• OBJETIVO DEL EJERCICIO:
Según el texto sobre la oscuridad en la escritura de González, ¿por qué elogió Descartes al traductor al francés de sus Principia?

Con cada aparición de un nuevo libro de González se reanima la ya clásica petición de claridad. Anaxímenes de Lámpsaco se la aconsejó a Alejandro; Quintiliano, en general, a todo orador; Bacon la reclamó para la filosofía, y también Descartes, que elogió al traductor al francés de sus Principia, justamente, por ser claro. González prefirió recoger la tradición esotérica que leemos en «Skoteinos» (oscuridad), uno de los tres ensayos que Adorno consagró al estudio de Hegel, cuyas sombras se deberían a dos razones. Por un lado, su prosa es inherente a la misma dialéctica. Hegel no escribía sobre su filosofía; su escritura era el despliegue vivo de su filosofía. Por el otro, la escritura no se agota en la vocación comunicativa; hay otra vocación más profunda, que es la escritura misma. “No escribí mis Escritos para que se los comprenda, los escribí para que se los lea”, escribe Lacan. González recoge y aprecia esa cita.
En este sentido, el subcapítulo «La oscuridad» de las Traducciones, si no tememos al oxímoron, es clarificador, pues nos concede otra clave de lectura para que el texto de González se trasparente. Esa clave es emancipar la escritura de la comprensión. El texto no se agota en su “comprensibilidad”, así como su destino no es la mera comunicación. Las palabras escritas expresan mucho más de lo que dicen. Al mencionar el modo en que se discutió en torno a uno de los poemarios de José Lezama Lima, cita una línea lezamiana de aspecto definitivo: “entender o no entender carecen de vigencia en la valoración de la expresión artística”. Una de las conclusiones a las que arribo es que González aprecia a todos los textos que analiza como expresiones artísticas.
Para comprender la escritura de González, no obstante, no hace falta construir una apología de la oscuridad; basta con preguntarse si la presunta claridad que se le opone es real o imaginada. ¿Qué es un texto transparente? Pongamos, a dos columnas, un diálogo de WhatsApp entre dos adolescentes y un fragmento de las Traducciones. ¿Cuál es más claro? Todo discurso es raro ante los ojos extranjeros. Esto nos llevaría a repensar el problema de la legibilidad a través de una buena teoría de los géneros literarios; teoría de la que González también se ocupa en sus Traducciones.

• MATERIAL PROPORCIONADO:
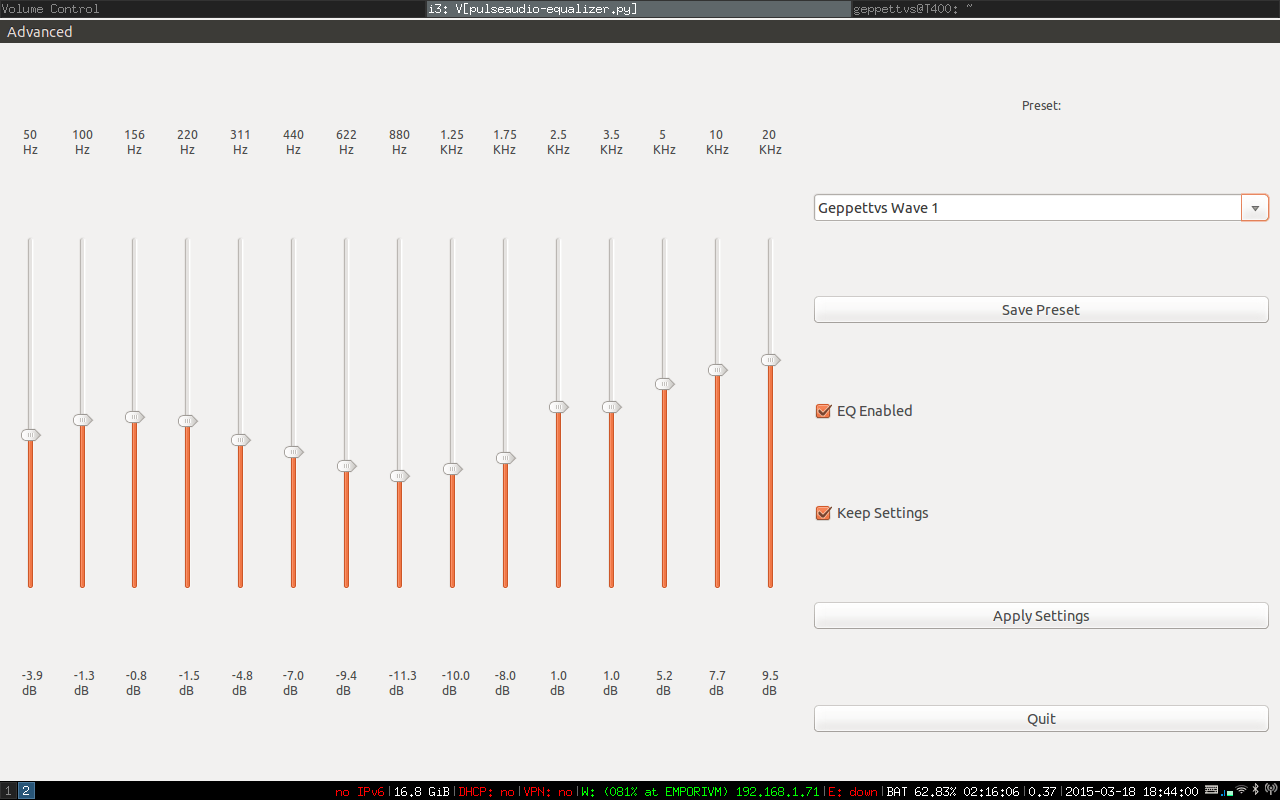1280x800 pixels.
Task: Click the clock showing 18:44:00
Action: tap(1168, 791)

• RESPUESTA ESPERADA:
Por ser claro.